Somewhere, Someone could be enjoying a play-back viewing of March 2021 and this very moment. We have been trotted out to reprise our parts and here we are. It seems fresh. We don't know the script. We don't know the director. We don't know if we are making this up as we are going along, or not.

Be that as it may, we should assume existence is fresh and malleable just in case it is. We want to riff and make delightful cinematic magic.

Now you mentioned Christianity:

The trick is get oneself into Christianity if that is where one belongs. Actually converting another person to Christianity is difficult along the lines of making a million dollars; the best full-time Christian evangelists will rack up an average of 1.75 conversions over the course of a career. And call that good.

No, there are better ways to spend the time. We must keep up with the Chinese.

And I will leave you with this to ponder: "A book just fell on my head. I have only myshelf to blame."

-Fuze

Anonymous said...

"OK Fuze, you tryna be funny?

You like dirty jokes? I used to be addicted to soap. Now I'm clean. (*Rimshot*)

"Yeah I tell you, I get no respect. At my job no matter how much I try to push the envelope, the boss says it will always be stationary. (*Rimshot*)

"Yeah, women, I tell you. My cross-eyed wife and I just got a divorce. I found out she was seeing someone on the side. (*Rimshot*)

You've been a great crowd. Good night."

Anonymous said...

Fuze,

There was that woman who shot her husband after she found pictures of a much younger woman in his drawer. Turned out it was pictures of her, when she was much younger.
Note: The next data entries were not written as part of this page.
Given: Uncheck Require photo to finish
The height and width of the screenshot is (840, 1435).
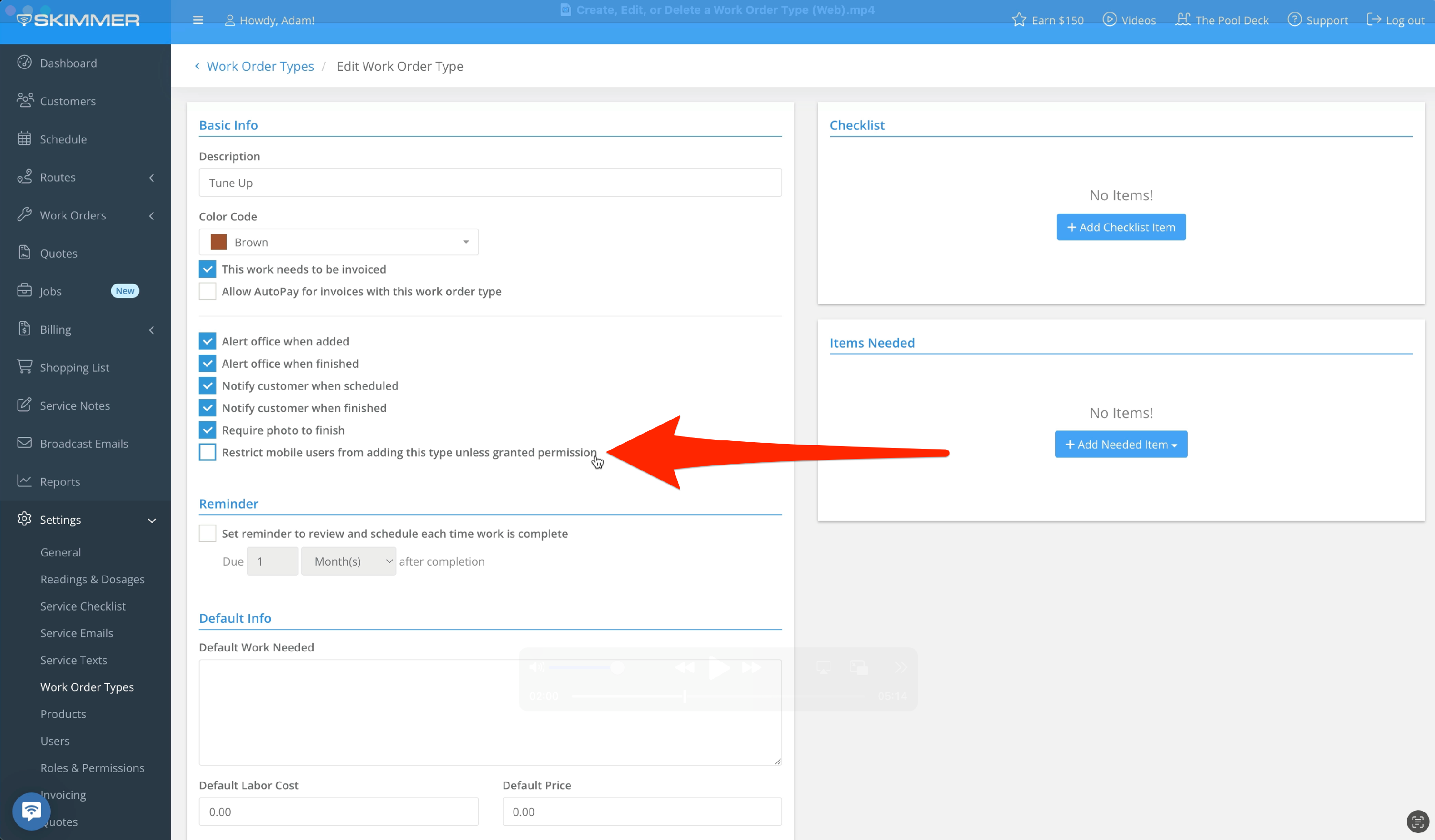Looking at the screenshot, I should pyautogui.click(x=207, y=430).
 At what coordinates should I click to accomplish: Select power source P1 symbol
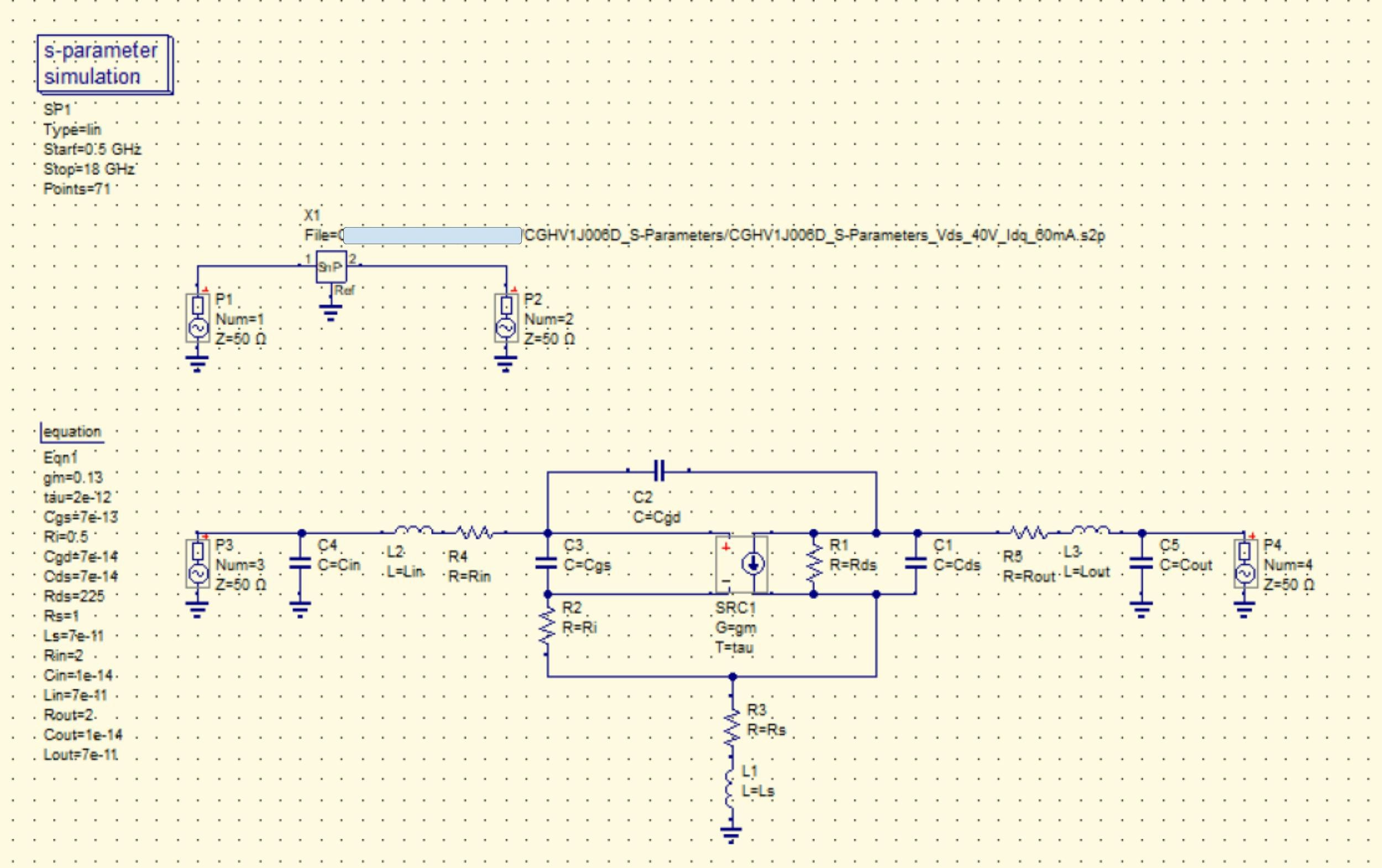tap(197, 318)
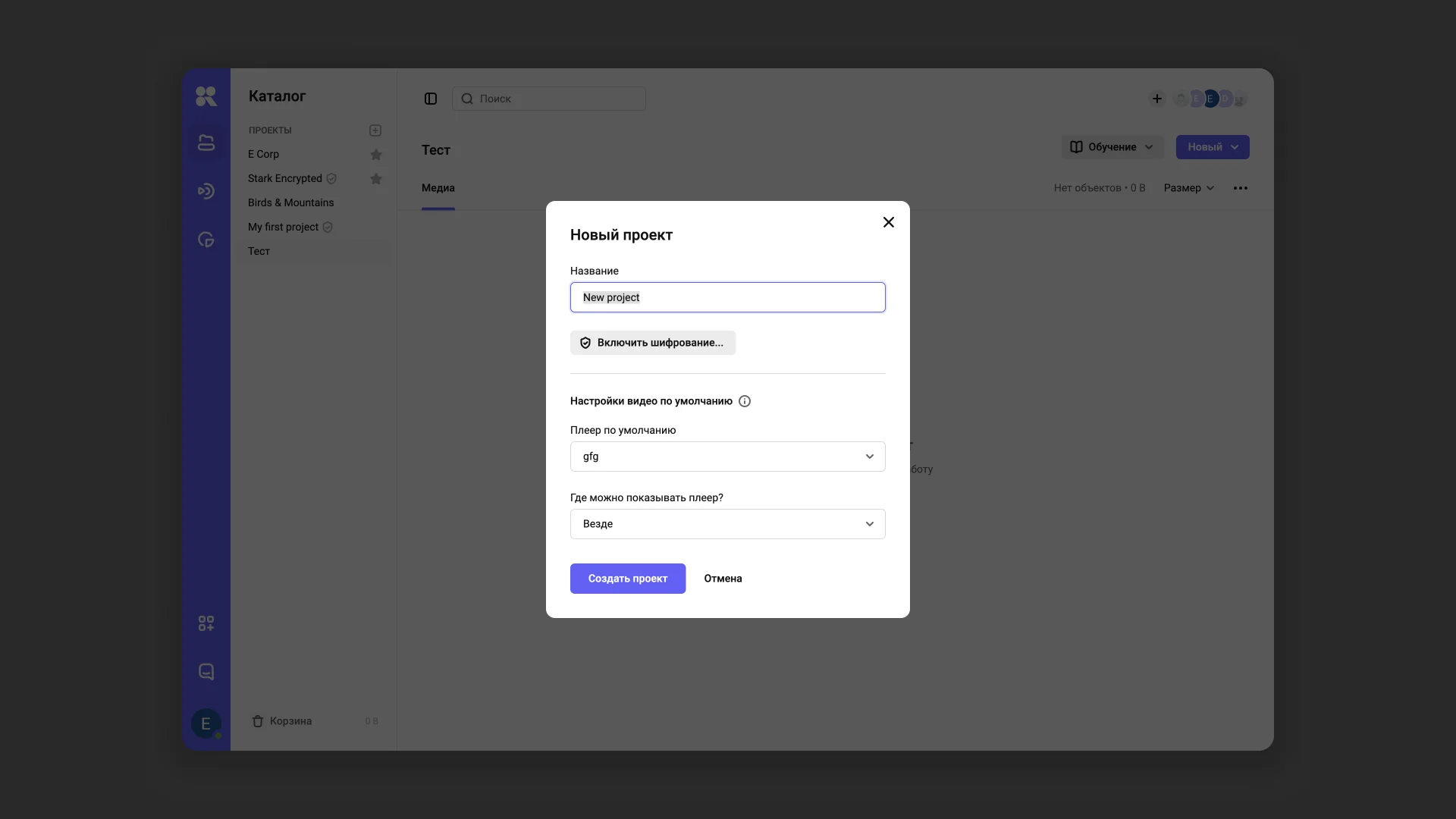Select the broadcast/live icon in sidebar

pos(206,191)
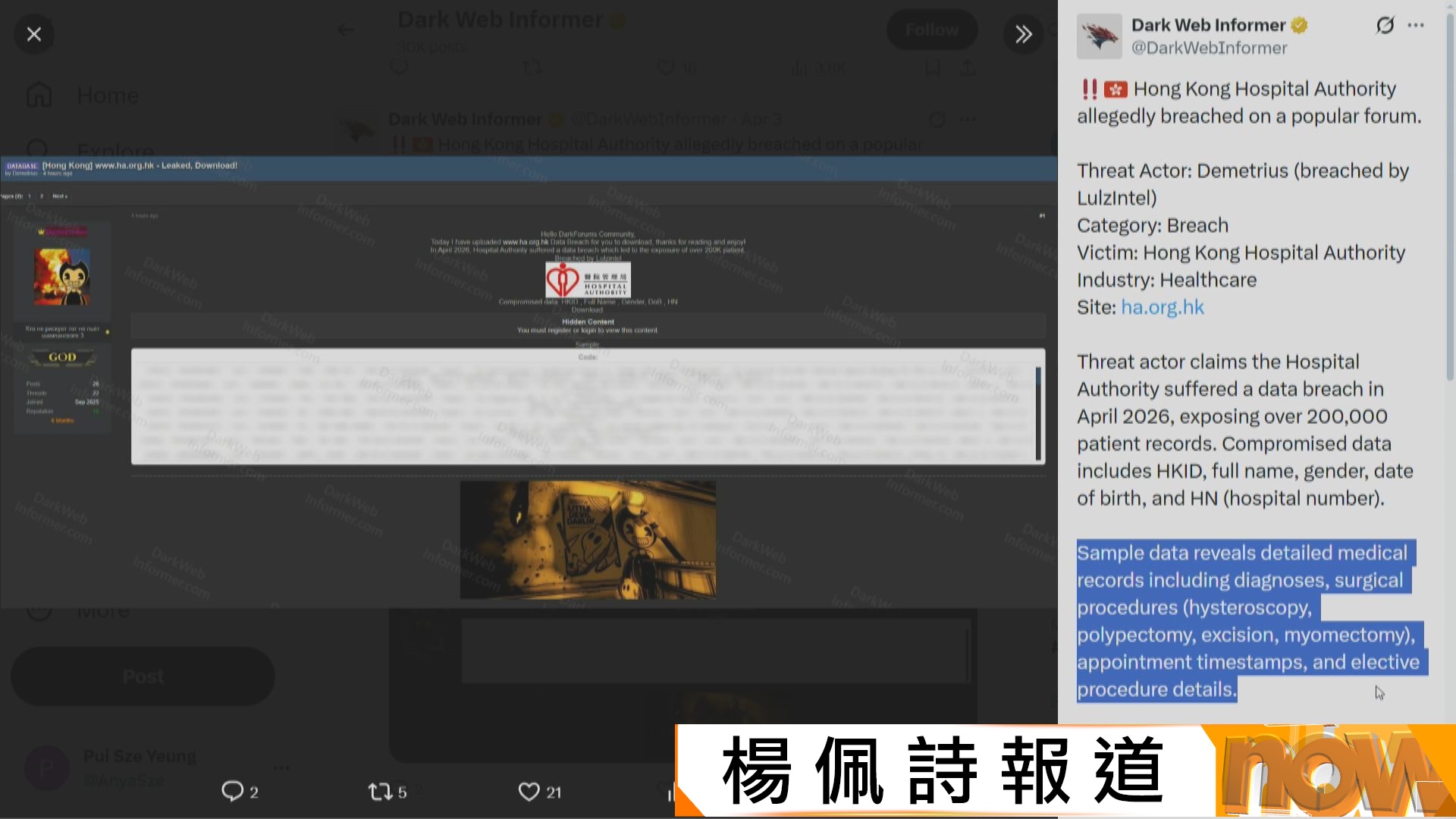Open the ha.org.hk link

pos(1162,307)
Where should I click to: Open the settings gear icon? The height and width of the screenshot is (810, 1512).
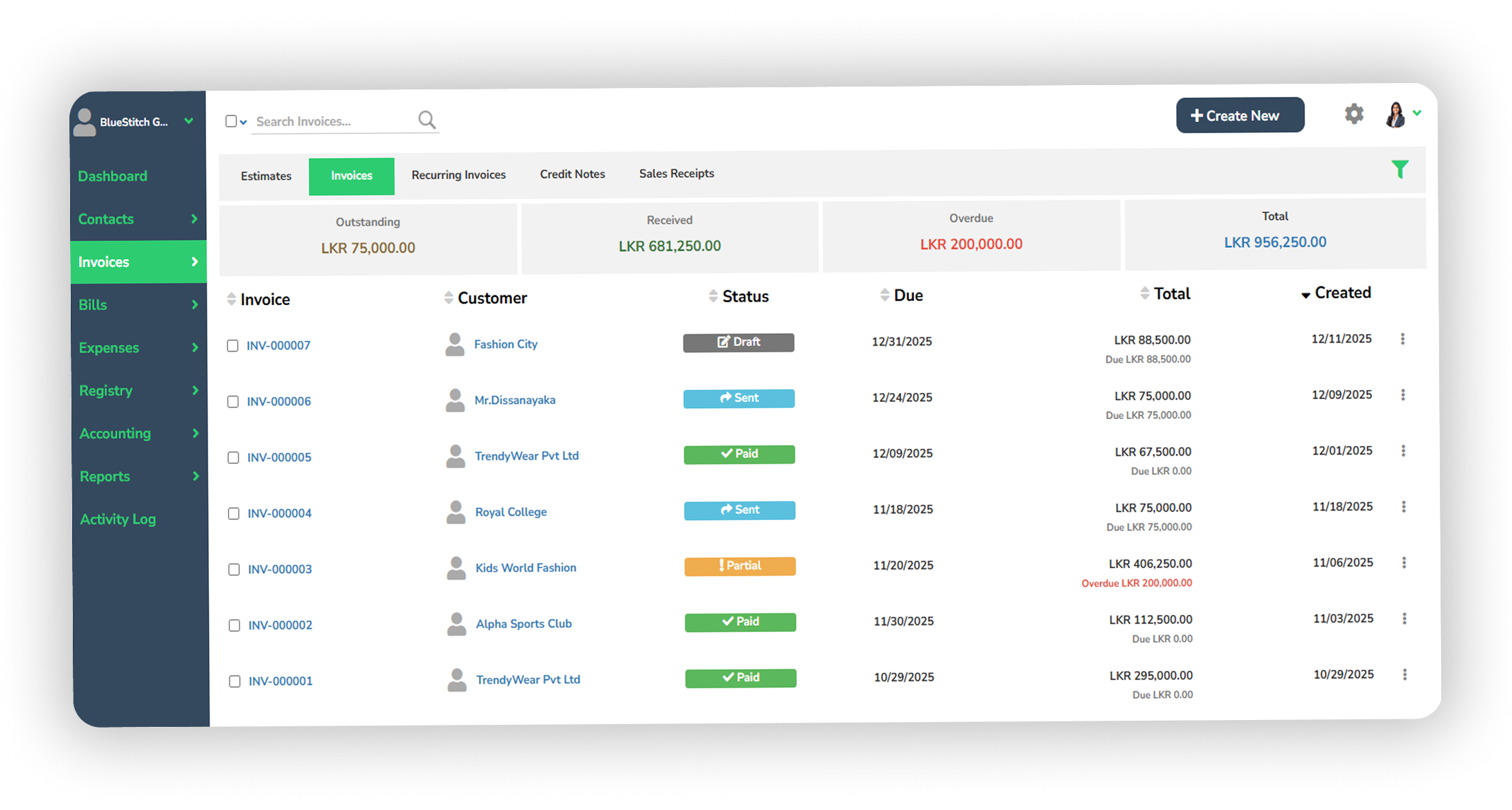point(1354,115)
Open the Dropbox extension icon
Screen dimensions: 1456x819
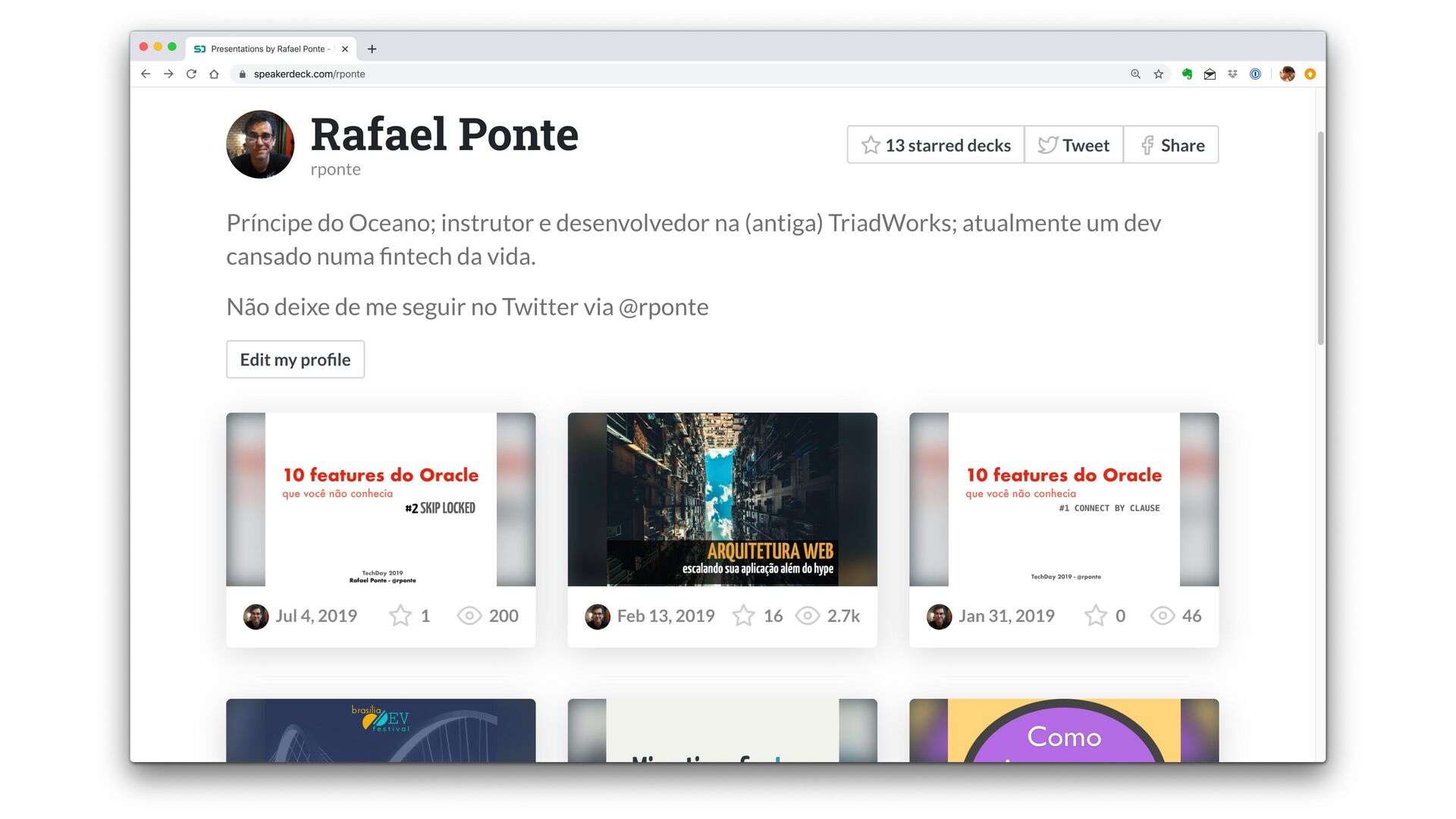coord(1232,74)
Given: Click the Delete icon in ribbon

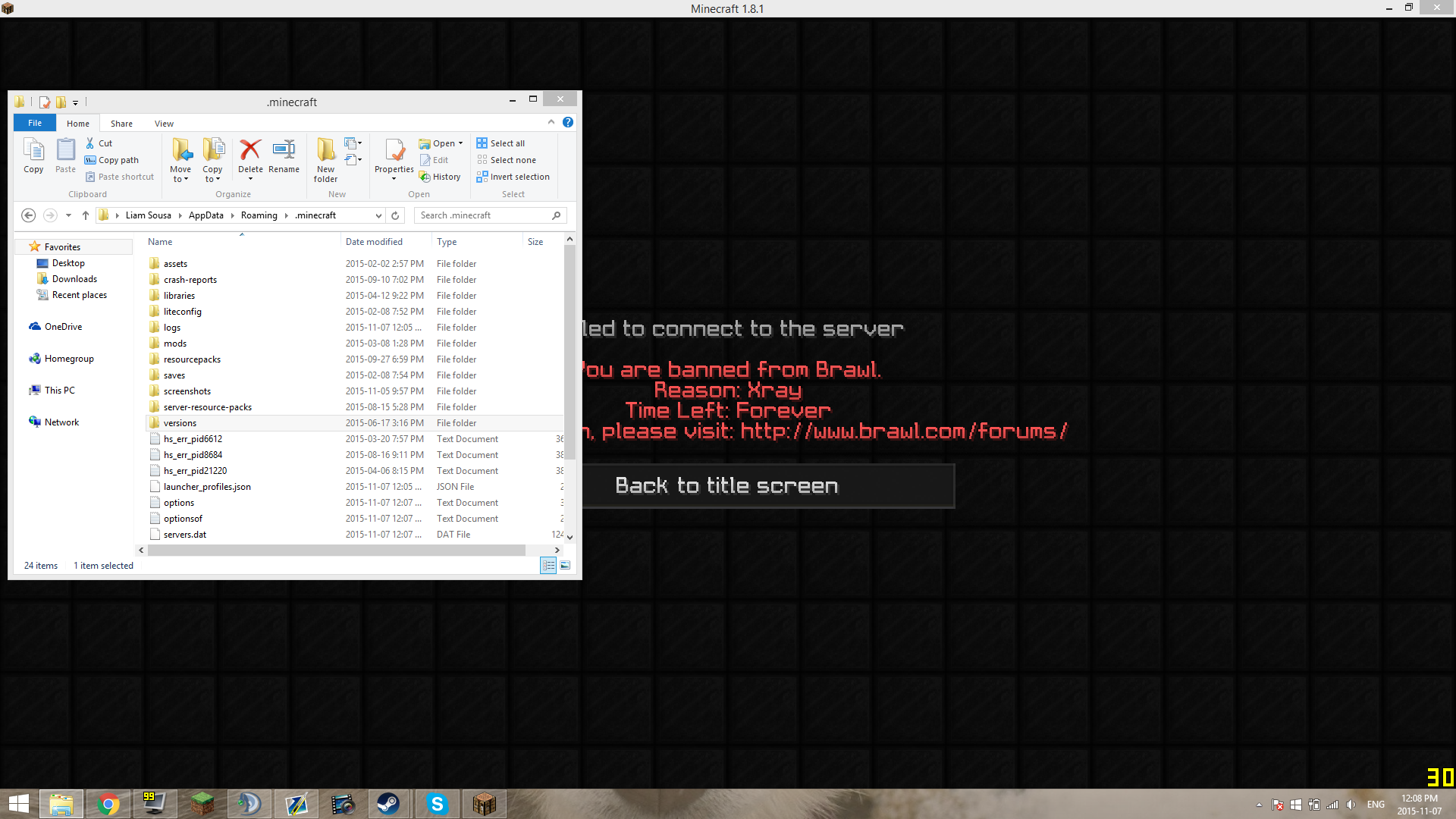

So I say unto you, please don't shoot any fellow Christians. Those may actually be caricatures of you, in a younger form. And do not try and bend the younger Christians. That’s impossible. Instead, only try to realize the truth, that it is not the younger Christian that bends, it is only yourself.

Gagdad Bob said...

Didn't have time to finish the post this morning.

However, I think I'm going to officially retire soon, in which case I'll finally have nothing but time for timelessness....

Van Harvey said...

Wo... that's one small step for man, one giant step for slack'oon kind....

Gagdad Bob said...

It will be the the most liberating day since graduating high school. I'll have to wear weighted boots to keep from floating away entirely.

Peter Gibbons said...

I did absolutely nothing and it was everything I thought it could be.

Gagdad Bob said...

There's never enough time to do nothing.

julie said...

Agreed. Thank goodness for eternity!